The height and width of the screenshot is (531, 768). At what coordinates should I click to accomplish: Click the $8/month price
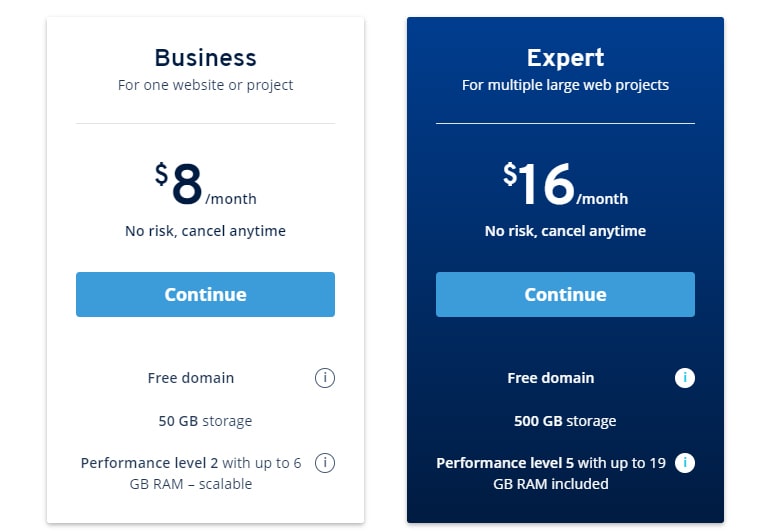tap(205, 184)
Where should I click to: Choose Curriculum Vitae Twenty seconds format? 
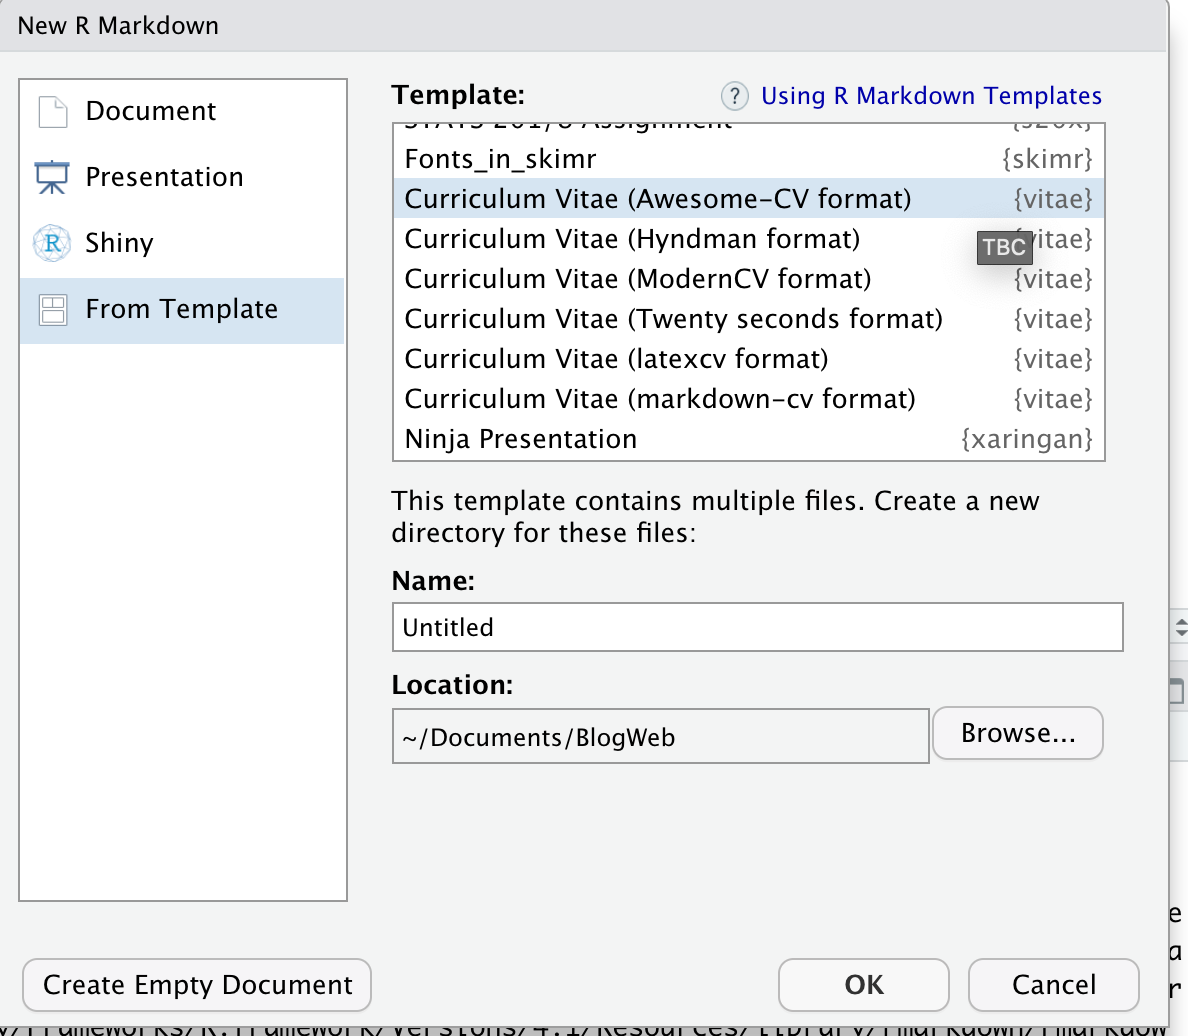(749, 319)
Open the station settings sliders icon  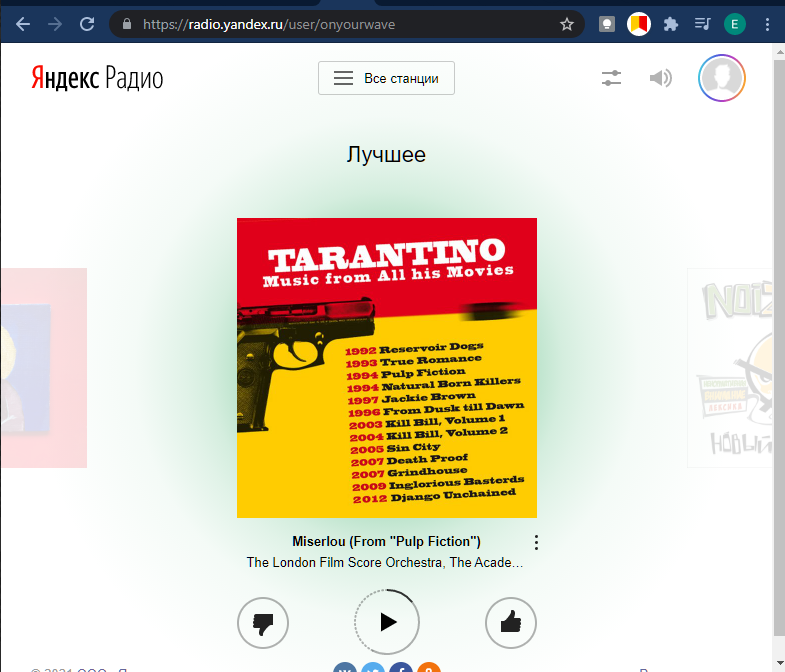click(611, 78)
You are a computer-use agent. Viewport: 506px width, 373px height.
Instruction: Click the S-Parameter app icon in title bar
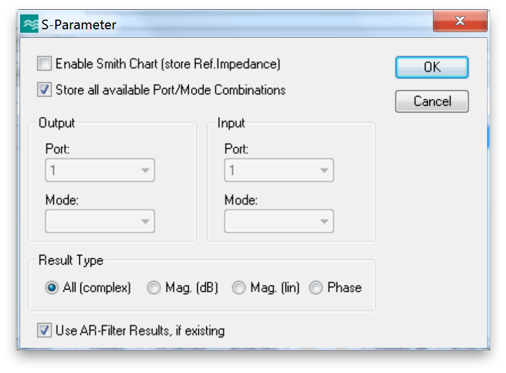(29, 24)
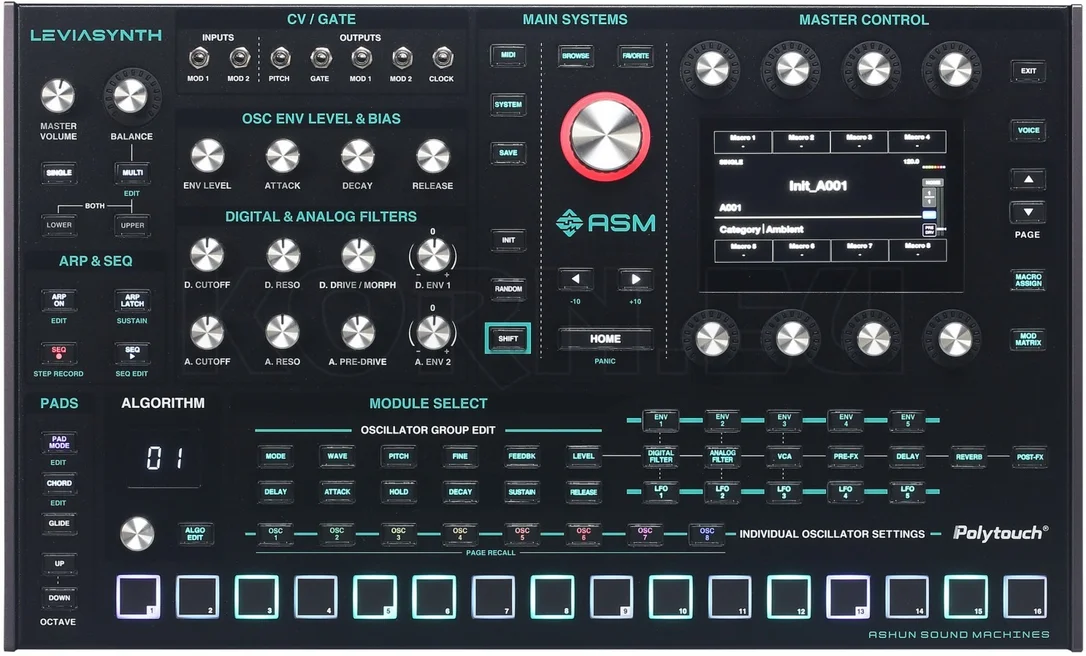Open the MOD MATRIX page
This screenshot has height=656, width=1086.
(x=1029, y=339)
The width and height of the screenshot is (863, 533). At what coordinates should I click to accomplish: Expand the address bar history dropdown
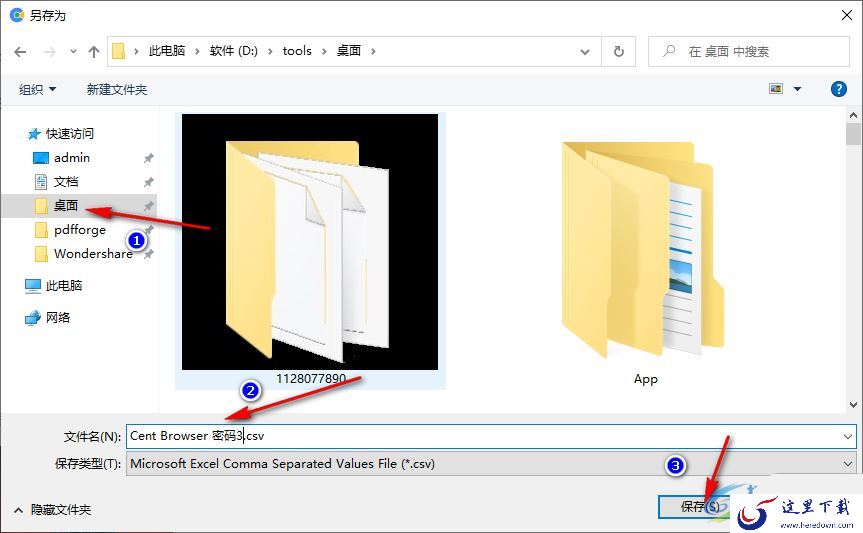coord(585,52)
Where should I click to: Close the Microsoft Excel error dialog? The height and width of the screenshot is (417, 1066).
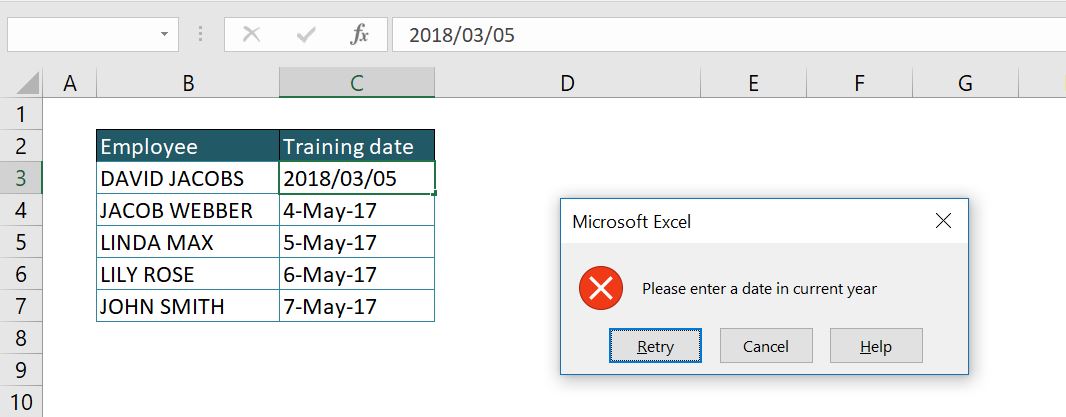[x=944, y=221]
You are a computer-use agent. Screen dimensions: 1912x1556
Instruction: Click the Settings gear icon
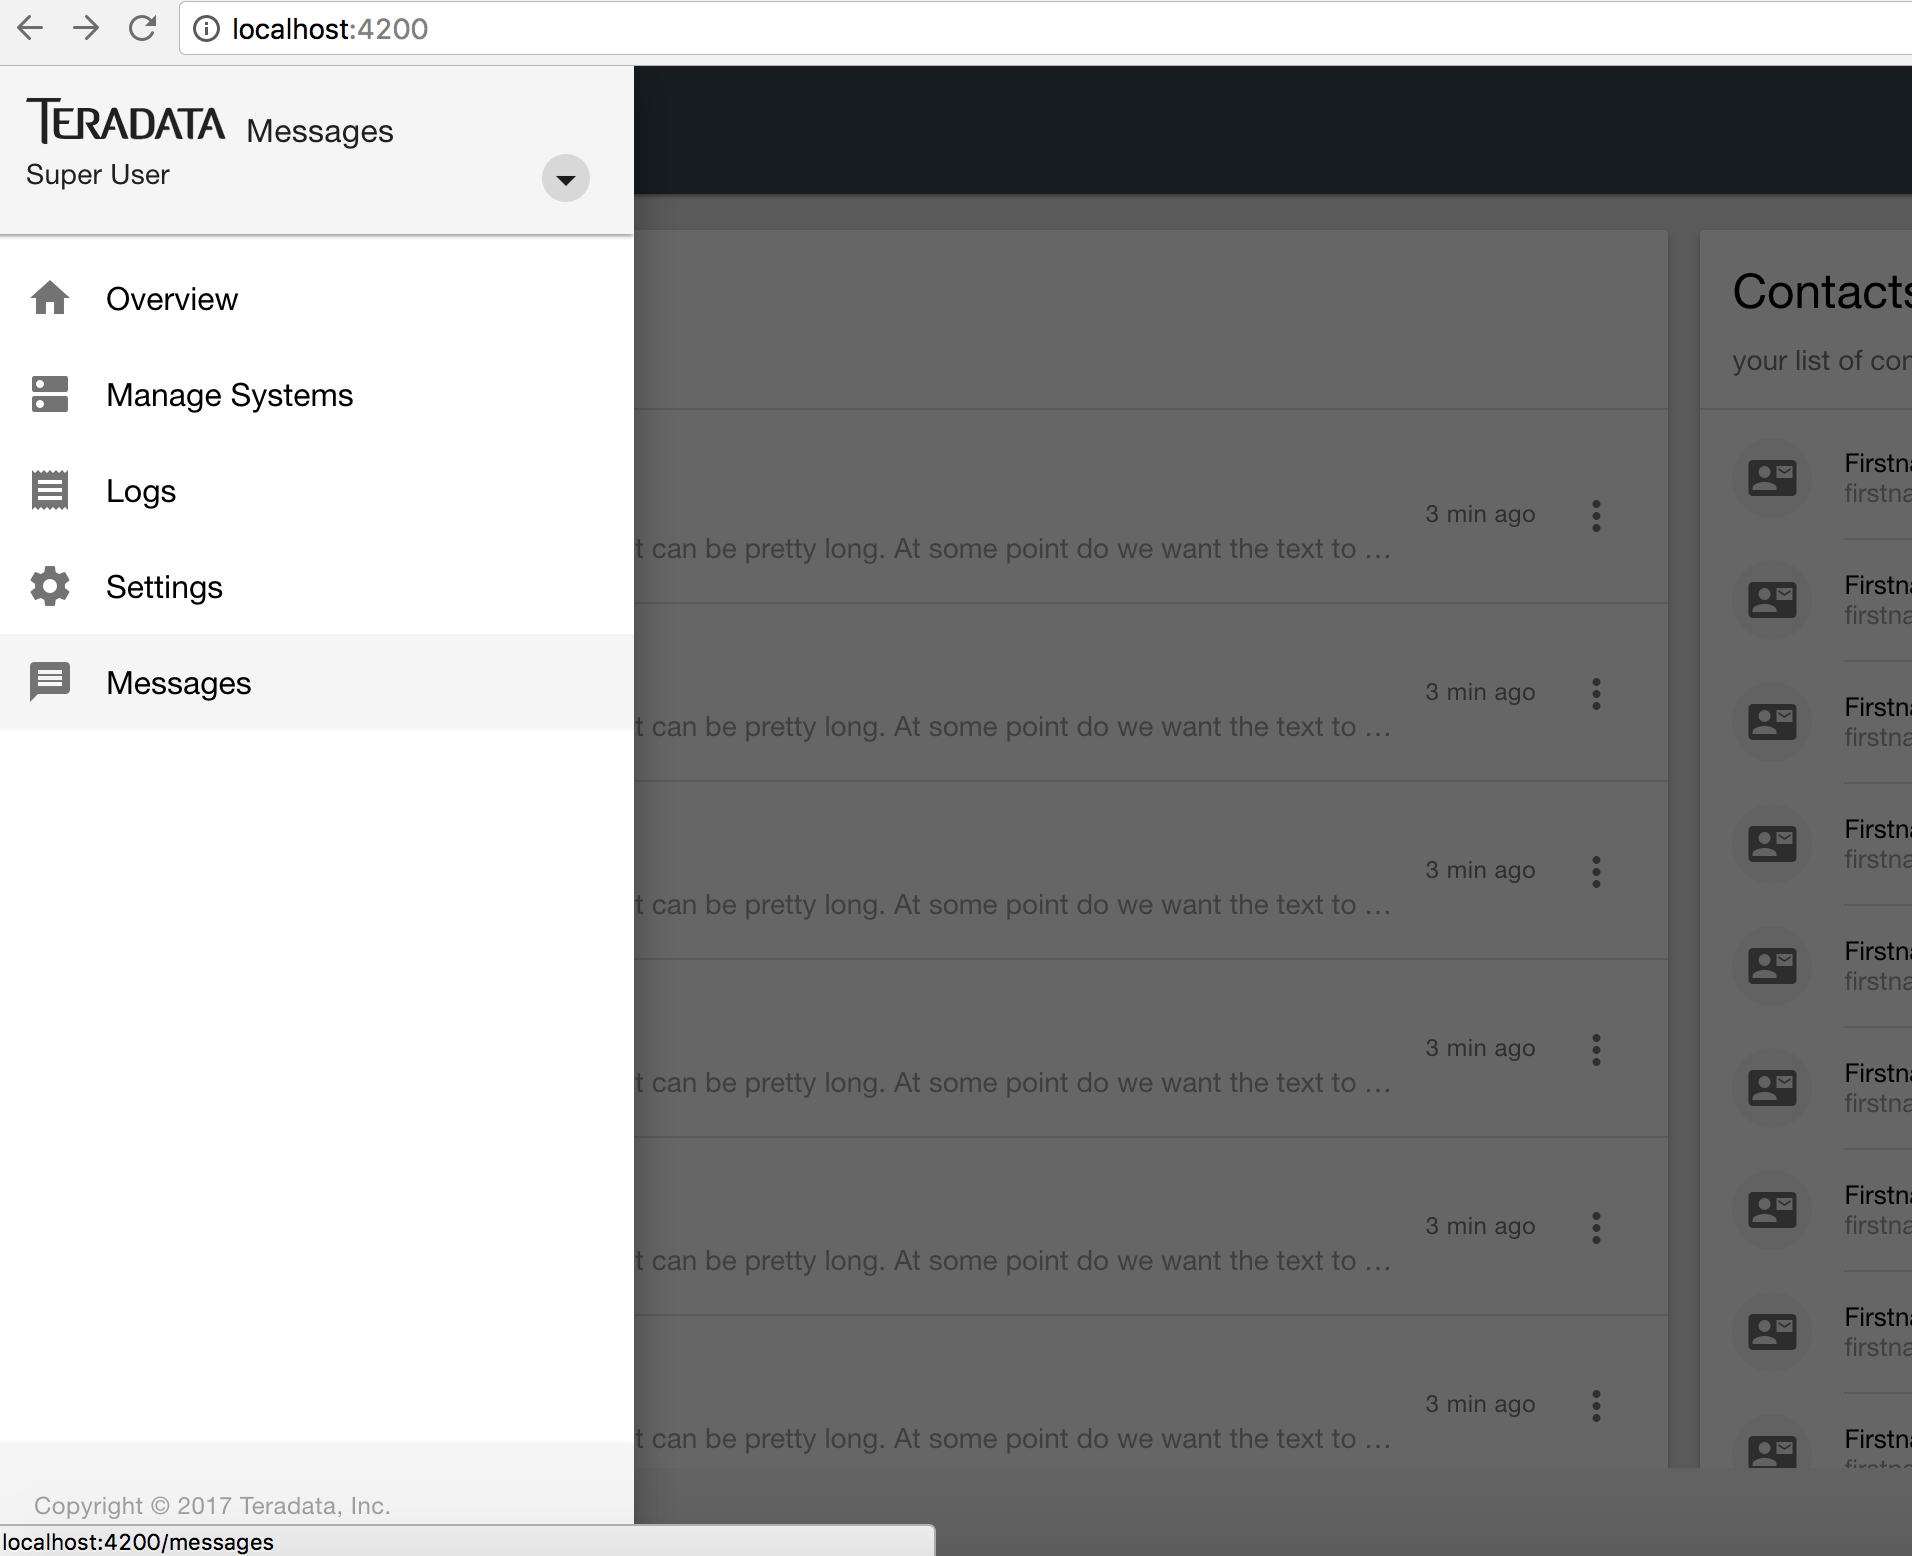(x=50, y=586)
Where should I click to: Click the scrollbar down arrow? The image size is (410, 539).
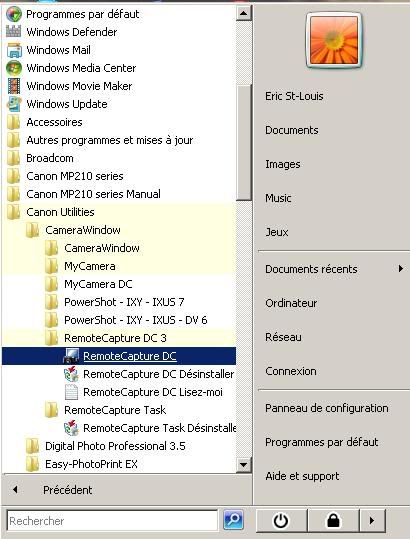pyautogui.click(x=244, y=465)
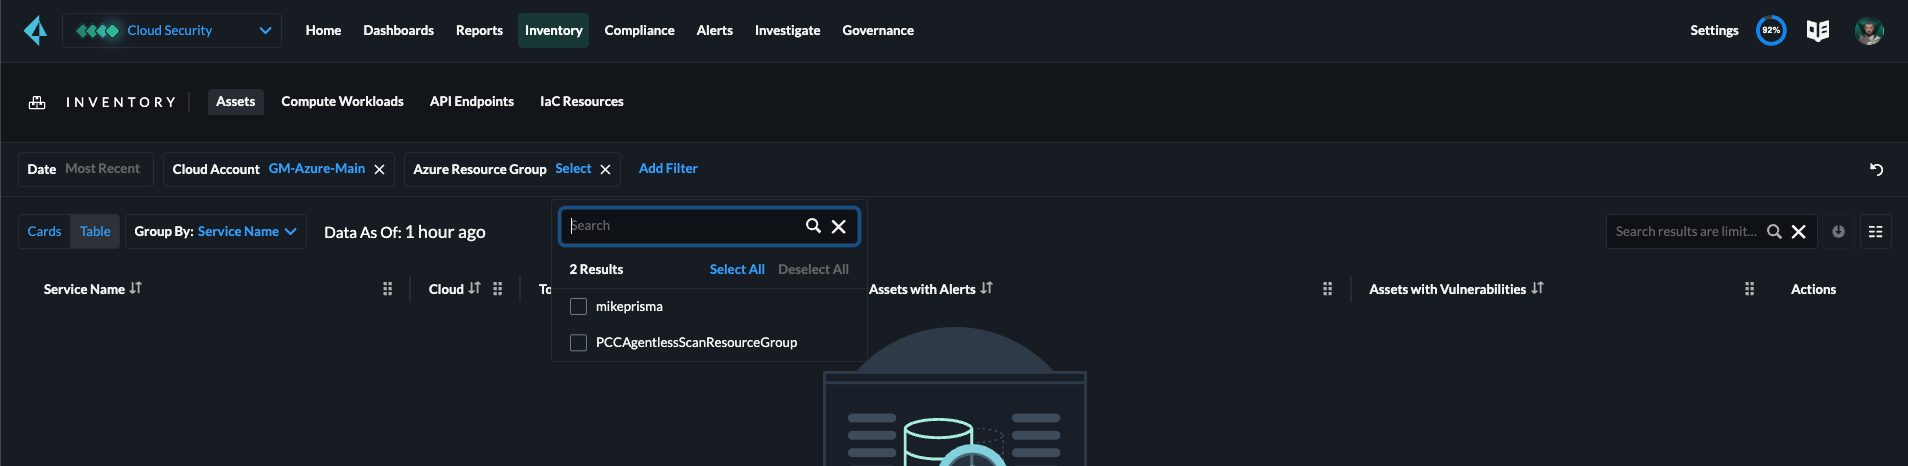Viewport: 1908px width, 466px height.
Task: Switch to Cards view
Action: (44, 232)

### WORK INSTRUCTION
Begin at the line in the entries above that has "Instruction: Click the S-Parameter", stop after the line that has "You are a computer-use agent. Screen", and output exactly those lines without pictures.

### SOLUTION FOR THIS TASK
Instruction: Click the S-Parameter app icon in title bar
(29, 24)
Open the MOD MATRIX page
This screenshot has height=656, width=1086.
(x=1029, y=339)
The width and height of the screenshot is (863, 533). At what coordinates should I click to accomplish: Expand the address bar history dropdown
coord(585,52)
Where should I click to: Close the Microsoft Excel error dialog? The height and width of the screenshot is (417, 1066).
[x=944, y=221]
You are a computer-use agent. Screen dimensions: 1912x1556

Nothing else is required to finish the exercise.